350 170 275 8.5 2.56 199.6 72.9 3860 1 17
250 105 185 8.25 2.73 196.7 72.2 3510 1 20
351 143 255 8 3 199.9 74 3890 1 18.25
231 110 175 8 2.56 179.3 65.4 3020 1 22.12
262 110 200 8.5 2.56 179.3 65.4 3180 1 21.47
89.7 70 81 8.2 3.9 155.7 64 1905 0 34.7
96.9 75 83 9 4.3 165.2 65 2320 0 30.4
350 155 250 8.5 3.08 195.4 74.4 3885 1 16.5
85.3 80 83 8.5 3.89 160.6 62.2 2009 0 36.5
171 109 146 8.2 3.22 170.4 66.9 2655 0 21.5
258 110 195 8 3.08 171.5 77 3375 1 19.7
140 83 109 8.4 3.4 168.8 69.4 2700 0 20.3
302 129 220 8 3 199.9 74 3890 1 17.8
500 190 360 8.5 2.73 224.1 79.8 5290 1 14.39
440 215 330 8.2 2.71 231 79.7 5185 1 14.89
350 155 250 8.5 3.08 196.7 72.2 3910 1 17.8
318 145 255 8.5 2.45 197.6 71 3660 1 16.41
231 110 175 8 2.56 179.3 65.4 3050 1 23.54
360 180 290 8.4 2.45 214.2 76.3 4250 1 21.47
96.9 75 83 9 4.3 165.2 61.8 2275 0 31.9
460 223 366 8 3 228 79.8 5430 1 13.27
133.6 96 120 8.4 3.91 171.5 63.4 2535 0 23.9
318 140 255 8.5 2.71 215.3 76.3 4370 1 19.73
351 148 243 8 3.25 215.5 78.5 4540 1 13.9
351 148 243 8 3.26 216.1 78.5 4715 1 13.27
360 195 295 8.25 3.15 209.3 77.4 4215 1 13.77
360 165 255 8.5 2.73 185.2 69 3660 1 16.5
;
run;

proc surveyselect data=math outall out=split
samprate=0.7 seed=90284098 method=SRS;
run;

proc freq data=split;
table selected;
run;

data estimation prediction;
set split;
if selected=1 then output estimation;
else output prediction;
drop selected;
run;

proc reg data=estimation;
model y=x1x6;
run;

2 REPLIES 2
Diamond | Level 26

## Re: SAS splitting

Since this seems like a homework assignment, I will outline the method, but I'm not going to write the code for you.

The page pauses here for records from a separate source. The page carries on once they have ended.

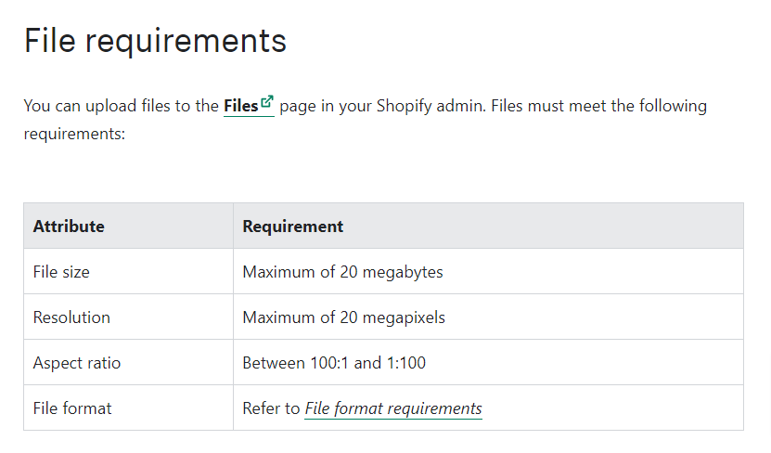Click the word requirements: ending the paragraph
The height and width of the screenshot is (453, 771).
click(74, 134)
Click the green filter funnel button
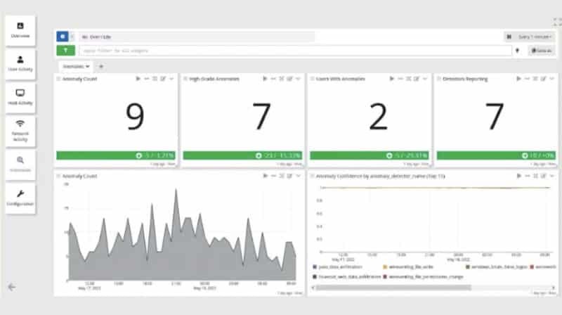562x315 pixels. (x=65, y=51)
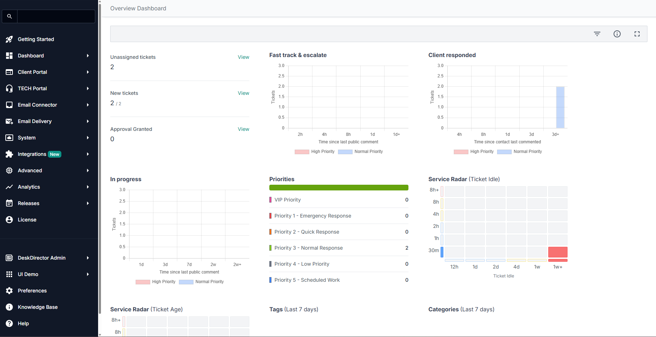Click the red Service Radar idle cell
Viewport: 656px width, 337px height.
[558, 252]

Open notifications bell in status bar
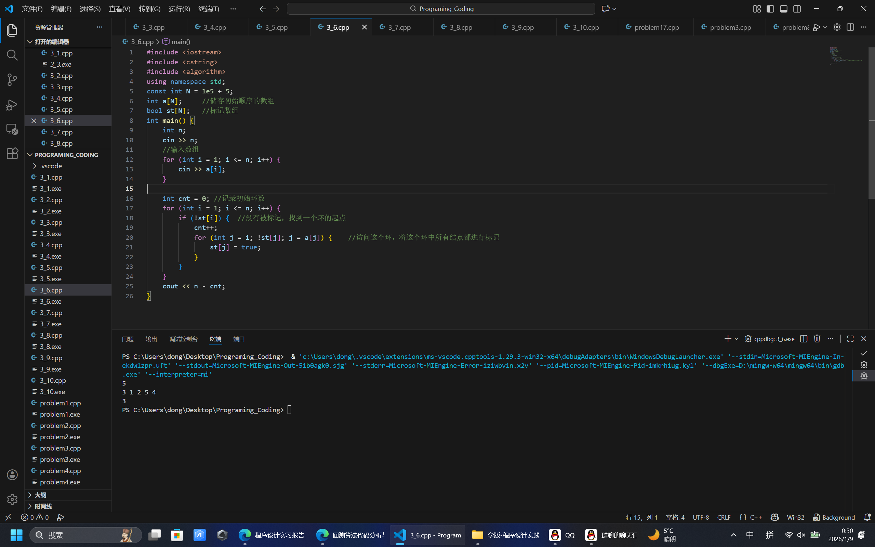pyautogui.click(x=867, y=517)
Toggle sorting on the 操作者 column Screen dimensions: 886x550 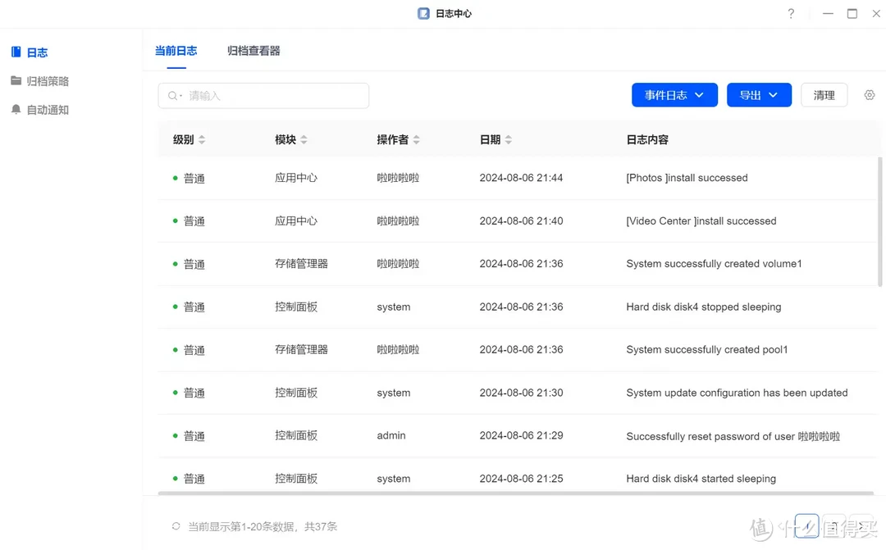417,139
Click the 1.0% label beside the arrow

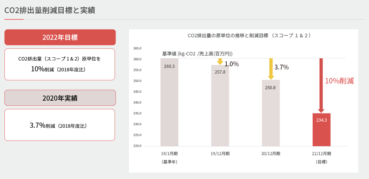pos(231,64)
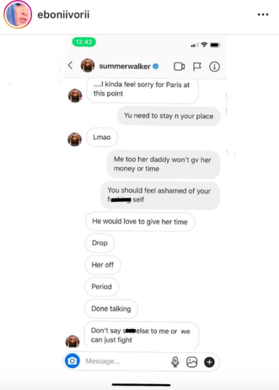
Task: Go back using the chat back chevron
Action: tap(70, 66)
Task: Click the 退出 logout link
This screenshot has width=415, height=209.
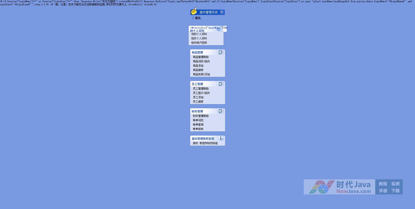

1. Every observation goes in one data set, with a flag like you have called SELECTED
2. Create a new Y variable called Y2 that is identical to Y, except when SELECTED=0 then Y2 is missing
3. Fit the model to Y2 and obtain predicted values
4. Compare the predicted values to Y (not Y2) and compute residuals and other summary statistics for training and validation.
--
Paige Miller
Super User

## Re: SAS splitting

Doesn't work is awful vague.

Are there errors in the log?: Post the code and log in a code box opened with the {i} to maintain formatting of error messages.